The Psychology of Transcending the Present

Liberman and Trope suggest an underlying similarity in all of our mental operations that are not dealing with the here and now:
People directly experience only themselves here and now but often consider, evaluate, and plan situations that are removed in time or space, that pertain to others' experiences, and that are hypothetical rather than real. People thus transcend the present and mentally traverse temporal distance, spatial distance, social distance, and hypotheticality. We argue that this is made possible by the human capacity for abstract processing of information. We review research showing that there is considerable similarity in the way people mentally traverse different distances, that the process of abstraction underlies traversing different distances, and that this process guides the way people predict, evaluate, and plan near and distant situations.
Here is one clip from the article on the interrelations among psychological distance dimensions:
Try to complete the sentence "A long time ago, in a ____ place." The tendency to complete it with "far away" rather than with "nearby" reflects not only a literary convention but also an automatic tendency of the human mind. Indeed, people use spatial metaphors to represent time in everyday language and reasoning. More generally, if psychological distance is reflected in different dimensions, then these dimensions should be mentally associated. Remote locations should bring to mind the distant rather than the near future, other people rather than oneself, and unlikely rather than likely events. Initial support for this hypothesis comes from a set of studies in which participants viewed landscape photographs containing an arrow that was pointing to either a proximal or a distal point on the landscape. Each arrow contained a word denoting either psychological proximity (e.g., tomorrow, we, sure) or psychological remoteness (e.g., year, others, maybe) (Figure below). Participants had to respond by pressing one of two keys as quickly and as accurately as possible. In one version of the task, they had to indicate whether the arrow pointed to a proximal or distal location. In another version, they had to identify the word printed in the arrow [Stroop task]. In both versions, participants responded faster to (i.e., processed more efficiently) distance-congruent stimuli (in which the spatially distant arrow contained a word that denoted large temporal distance, large social distance, or low likelihood and the spatially proximal arrow contained words that denoted temporal proximity, social proximity or high likelihood) than to distance-incongruent stimuli (in which spatially distal arrows contained words denoting proximity and spatially proximal arrows contained words denoting remoteness).

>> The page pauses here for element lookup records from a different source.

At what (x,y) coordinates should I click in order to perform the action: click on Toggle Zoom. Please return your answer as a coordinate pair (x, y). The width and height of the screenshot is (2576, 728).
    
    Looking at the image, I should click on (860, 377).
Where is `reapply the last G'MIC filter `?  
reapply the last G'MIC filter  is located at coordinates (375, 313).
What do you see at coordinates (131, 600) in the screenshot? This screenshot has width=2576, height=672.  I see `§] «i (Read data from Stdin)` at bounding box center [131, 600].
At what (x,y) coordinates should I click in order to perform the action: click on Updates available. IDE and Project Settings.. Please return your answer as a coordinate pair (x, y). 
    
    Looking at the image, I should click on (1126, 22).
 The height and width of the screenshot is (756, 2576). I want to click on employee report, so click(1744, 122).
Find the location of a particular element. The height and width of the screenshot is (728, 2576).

Figure: Two examples of incongruent visual stimuli: a word denoting social proximity, "us," located far from the observer, and a word denoting social remoteness, "them," located near the observer. Because spatial distance is associated with temporal distance, social distance, and hypotheticality, participants are slower to indicate the location of the arrow and to identify the word on it with incongruent stimuli than with congruent stimuli "us" located near the observer and "them" located far from the observer.